Amava sentirlo parlare tanto animatamente delle sue idee per implementare l'uso dei droni e della tecnologia al fronte Sud. Aveva una sorta di luce, negli occhi, e una passione nella voce, quando ne parlava, che il suo discorso incuriosiva ed entusiasmava anche lei, nonostante sapesse poco o niente dell'intera faccenda.

«Non fa niente, anche se si accorgeranno dell'imbroglio.» disse Vinczel, a un tratto, come se avesse avvertito la sua preoccupazione. Come se sapesse che non poteva essere passata. «Intanto, perderanno tempo.»

Annekha annuì, sospirando. Ora era davvero più tranquilla. Si sistemò, sedendosi più comodamente sul sacco a pelo, la schiena appoggiata al muro della caverna, accanto alla sorgente, per ricevere calore.

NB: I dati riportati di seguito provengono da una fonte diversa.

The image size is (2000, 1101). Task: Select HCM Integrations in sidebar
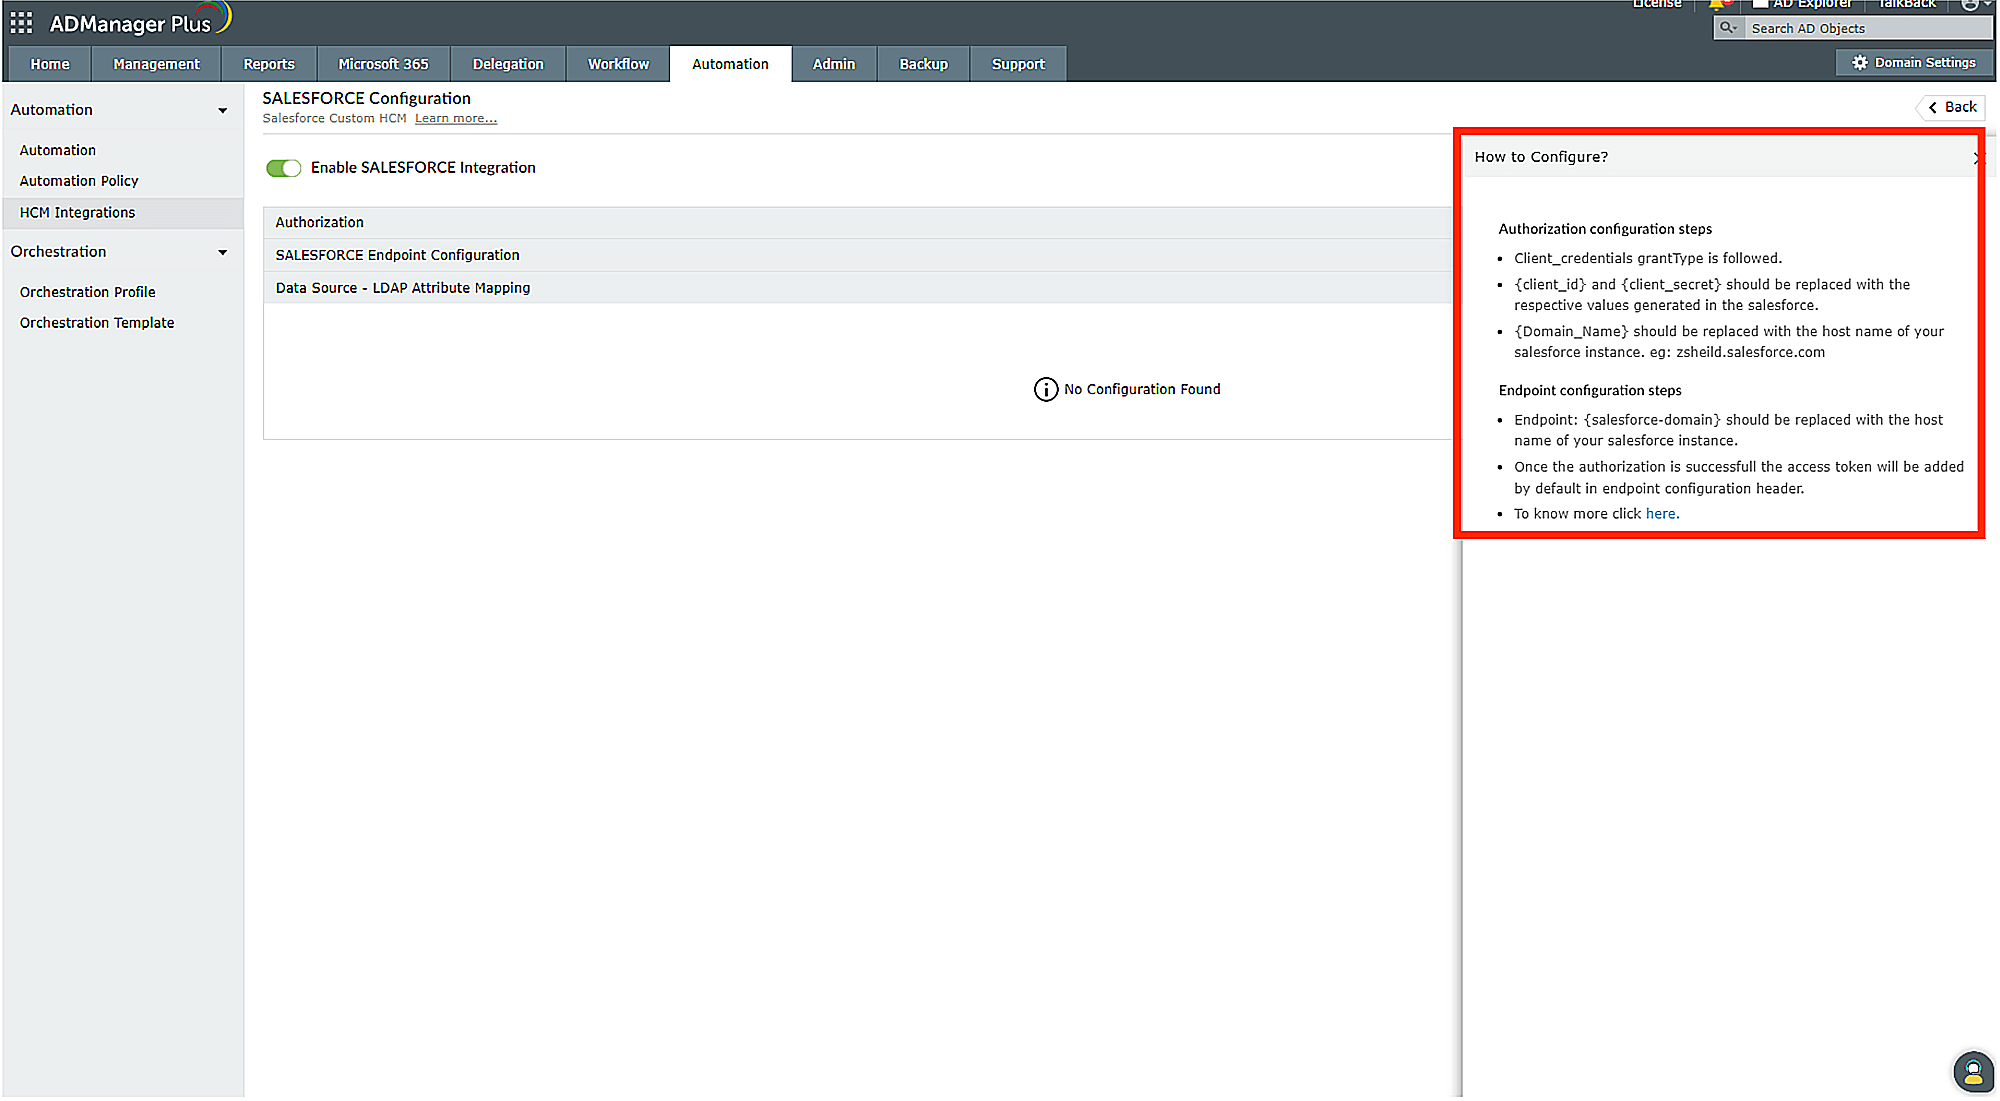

Vinczel era al suo fianco. «In più, ho piazzato alcuni mostri, nei dintorni.» continuò lui, «Non credo che qualcuno dei tuoi fidati compagni avrà la malsana idea di venire a cercarti proprio qui dentro.»

Annekha fece di sì con la testa, di nuovo, rivolgendo lo sguardo all'entrata della caverna. Stava cominciando a farsi buio, e di conseguenza all'interno della caverna risultava difficile anche solo distinguere i contorni. E non potevano accendere fuochi o lanterne, per ovvi motivi.

Ma nel buio è più facile parlare, e aprire il proprio cuore. Annekha lo sapeva. E ne aveva bisogno. Aveva bisogno di rivelarsi. E aveva bisogno che Vinczel la ascoltasse, e facesse lo stesso.

Per questo iniziò a parlare. «Hai davvero intenzione di combattere?» chiese.

Vinczel alzò le spalle – unico segno ne fu il fruscio del suo mantello contro la parete di roccia. «Non credo di avere scelta.» sospirò.

Il muro di pietra era freddo, e nonostante si trovasse più vicino alla vera e propria sorgente termale, rispetto a Vinczel, Annekha prese a tremare di freddo. «Che cosa faresti, se fossi libero?» gli chiese, ancora.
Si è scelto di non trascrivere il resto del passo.